H.P. filed, studied, updated, reopened and waited, for 11 years, before turning to the ECHR. Meanwhile, the government’s requirements changed every few years – in 1999 and 2002, there were exemptions for applicants with disabilities like H.P.’s; in 2006 and 2008, these were eliminated, with retroactive effect. All of this was unknown to H.P. until he received legal assistance, as he was never informed that an exemption might have been available until 2008.
Because the naturalization process in Denmark is a creature of parliamentary prerogative, decisions on applications that reach the Parliamentary Committee on Naturalization are notoriously impervious to review. Denmark’s positive action in H.P.’s case, in the court’s view, foreclosed an opportunity to scrutinize the process itself.

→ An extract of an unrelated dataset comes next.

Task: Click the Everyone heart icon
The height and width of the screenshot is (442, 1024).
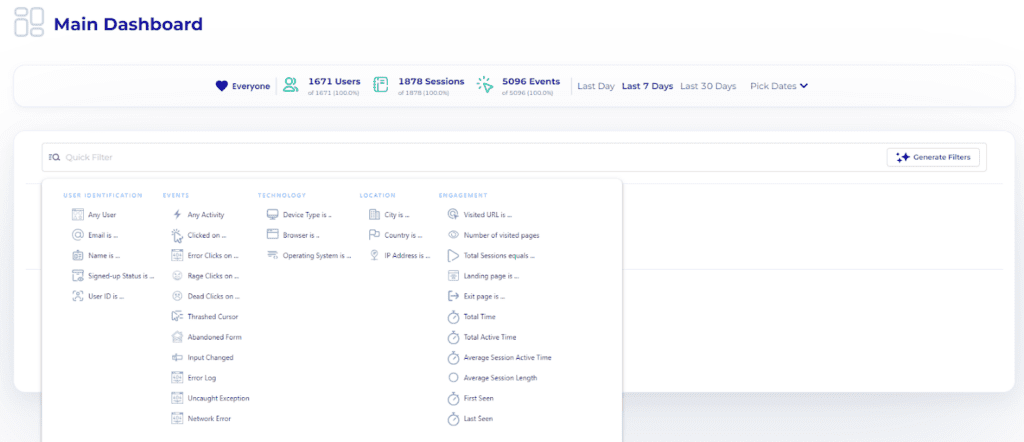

The message, however, is important: the remedy that resolved this case was H.P.’s acquisition of Danish nationality, taking into account H.P.’s “personal circumstances” and “state of health,” in the court’s words.

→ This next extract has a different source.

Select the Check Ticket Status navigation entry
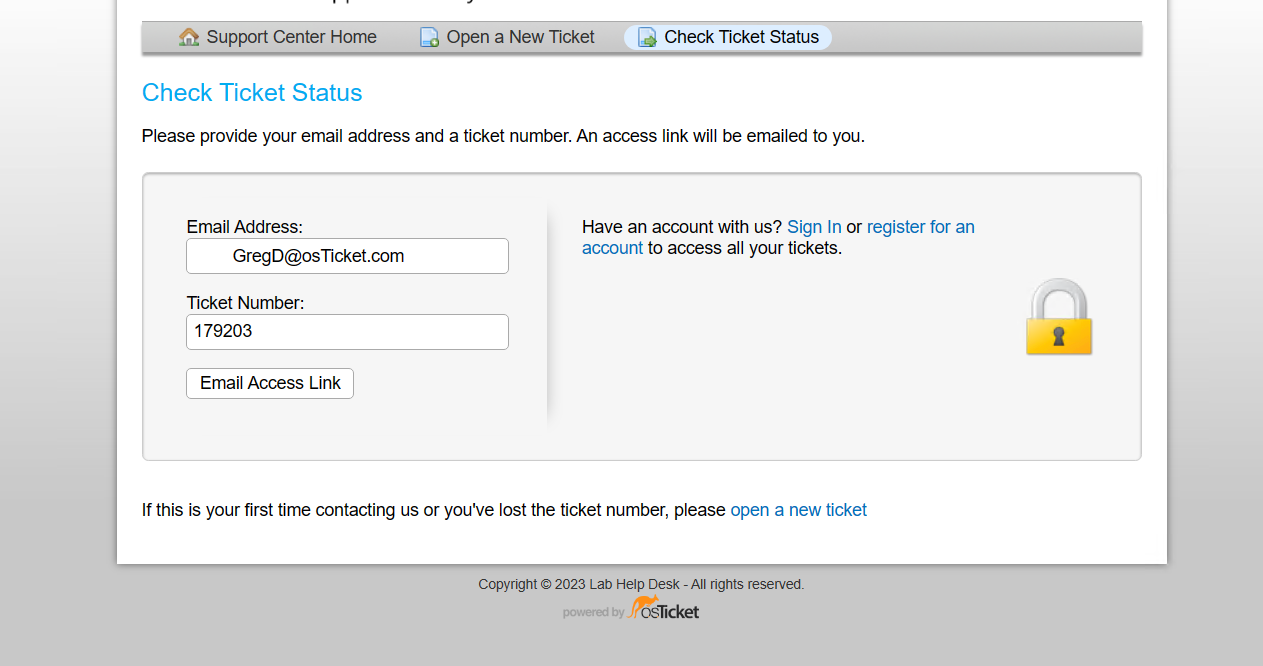This screenshot has height=666, width=1263. pos(740,36)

In 2015, on the contrary, Denmark had already changed its naturalization policy (the fifth shift in policy since 1999), eliminating any exemption to the language requirement on account of disability. In short, if H.P. were applying for naturalization today on the same set of facts, there would be no grounds for granting him an exemption to the language requirement and his application would fail. While we cannot know what the court might have decided on the merits of H.P.’s case, Denmark’s current practice certainly runs contrary to the spirit of this decision to declare the case resolved. It also conflicts with a recent decision by the Human Rights Committee, Q v. Denmark, holding Denmark’s treatment of another applicant to be discriminatory (violating Article 26 of the ICCPR) and criticizing the lack of transparency in the naturalization process.

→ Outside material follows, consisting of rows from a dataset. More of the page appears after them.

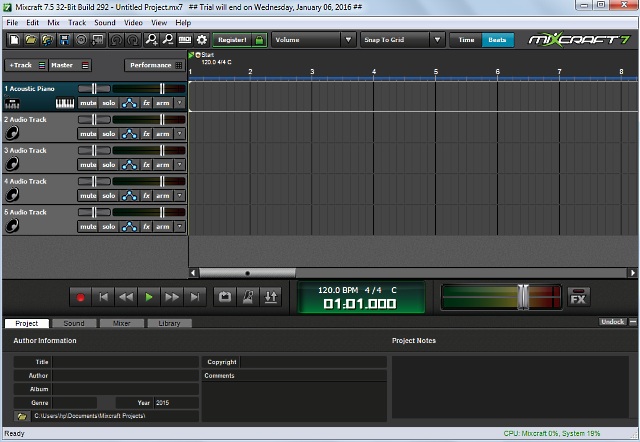
Task: Click the Register! button
Action: click(232, 40)
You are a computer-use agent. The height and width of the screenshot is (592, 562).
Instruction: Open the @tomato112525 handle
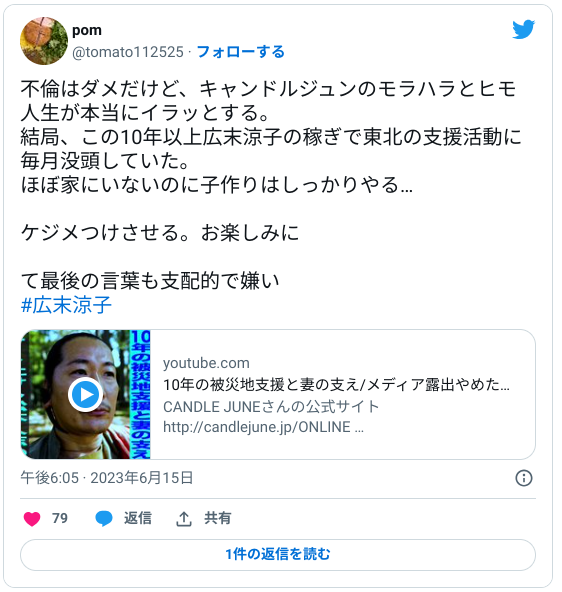128,52
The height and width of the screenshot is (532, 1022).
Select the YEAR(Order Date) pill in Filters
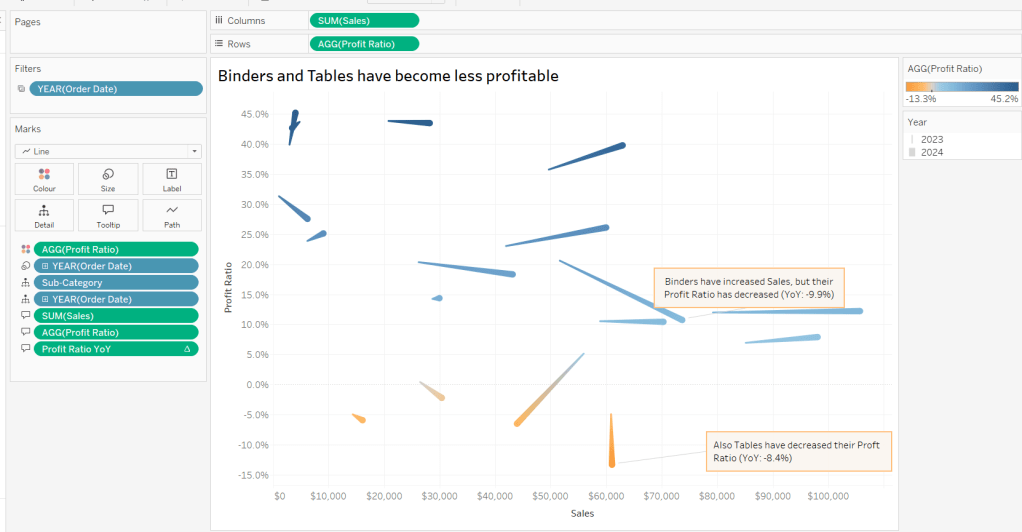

The decision falls far short of what should be expected of a human rights body in defending the accessibility of justice institutions and administrative procedures for persons with disabilities. This is not surprising, considering how the court has from time to time handled other procedural rights in disability cases brought to the court’s attention, particularly on delicate issues of legal capacity and access to legal representation (see this helpful discussion on the Strasbourg Observers blog).
In H.P.’s case, the court points to delays on the applicant’s part in furnishing new forms to reopen for a ninth time his application for Danish nationality in 2014, after the case was communicated and the Danish authorities sought to resolve it. Without further explanation, the court appears to conclude this is a reason to discount H.P.’s claim that the 15-year struggle for citizenship impacted his right to dignity and personal development under the European Convention on Human Rights. The court overlooks or omits the fact that requiring further paperwork contributed significantly to H.P.’s distress, which was a central part of the Article 14 claim. It is perhaps understandable why a court might shrug at the idea of signing another form or submitting oneself to just one more medical evaluation, but for H.P. these were extraordinary requests.
Ultimately, as the court was made aware, they were also wholly unnecessary, as the Danish authorities progressed the case based on the same information that had been before it for 15 years.